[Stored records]

▼

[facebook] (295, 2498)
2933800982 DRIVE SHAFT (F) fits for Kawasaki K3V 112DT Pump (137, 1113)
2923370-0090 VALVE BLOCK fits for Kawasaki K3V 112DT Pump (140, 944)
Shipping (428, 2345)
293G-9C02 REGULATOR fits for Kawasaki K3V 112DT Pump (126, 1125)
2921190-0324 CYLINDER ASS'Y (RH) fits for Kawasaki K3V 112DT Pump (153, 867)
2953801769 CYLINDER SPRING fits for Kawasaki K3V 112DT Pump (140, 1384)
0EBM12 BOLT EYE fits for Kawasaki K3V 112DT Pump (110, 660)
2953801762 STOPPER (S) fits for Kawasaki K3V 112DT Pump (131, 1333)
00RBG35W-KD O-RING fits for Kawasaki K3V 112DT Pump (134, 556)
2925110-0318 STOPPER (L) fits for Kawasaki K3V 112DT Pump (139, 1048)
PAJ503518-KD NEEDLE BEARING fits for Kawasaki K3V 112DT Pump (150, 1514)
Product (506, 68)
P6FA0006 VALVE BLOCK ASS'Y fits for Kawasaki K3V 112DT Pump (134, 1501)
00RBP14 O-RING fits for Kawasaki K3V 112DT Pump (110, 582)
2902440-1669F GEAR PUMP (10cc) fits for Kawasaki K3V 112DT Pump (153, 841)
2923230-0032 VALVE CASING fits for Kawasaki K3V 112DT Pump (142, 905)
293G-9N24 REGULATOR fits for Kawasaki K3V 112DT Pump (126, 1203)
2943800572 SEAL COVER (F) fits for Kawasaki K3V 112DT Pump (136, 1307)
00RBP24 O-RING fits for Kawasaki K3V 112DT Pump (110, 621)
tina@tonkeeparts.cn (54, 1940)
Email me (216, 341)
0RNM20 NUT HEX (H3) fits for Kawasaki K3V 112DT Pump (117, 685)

▲

> How to complete this task: In the data above, retype exactly and only the lines between the one holding "2923370-0090 VALVE BLOCK" and the one holding "2902440-1669F GEAR PUMP", inclusive.

> Solution for this exercise:
2923370-0090 VALVE BLOCK fits for Kawasaki K3V 112DT Pump (140, 944)
Shipping (428, 2345)
293G-9C02 REGULATOR fits for Kawasaki K3V 112DT Pump (126, 1125)
2921190-0324 CYLINDER ASS'Y (RH) fits for Kawasaki K3V 112DT Pump (153, 867)
2953801769 CYLINDER SPRING fits for Kawasaki K3V 112DT Pump (140, 1384)
0EBM12 BOLT EYE fits for Kawasaki K3V 112DT Pump (110, 660)
2953801762 STOPPER (S) fits for Kawasaki K3V 112DT Pump (131, 1333)
00RBG35W-KD O-RING fits for Kawasaki K3V 112DT Pump (134, 556)
2925110-0318 STOPPER (L) fits for Kawasaki K3V 112DT Pump (139, 1048)
PAJ503518-KD NEEDLE BEARING fits for Kawasaki K3V 112DT Pump (150, 1514)
Product (506, 68)
P6FA0006 VALVE BLOCK ASS'Y fits for Kawasaki K3V 112DT Pump (134, 1501)
00RBP14 O-RING fits for Kawasaki K3V 112DT Pump (110, 582)
2902440-1669F GEAR PUMP (10cc) fits for Kawasaki K3V 112DT Pump (153, 841)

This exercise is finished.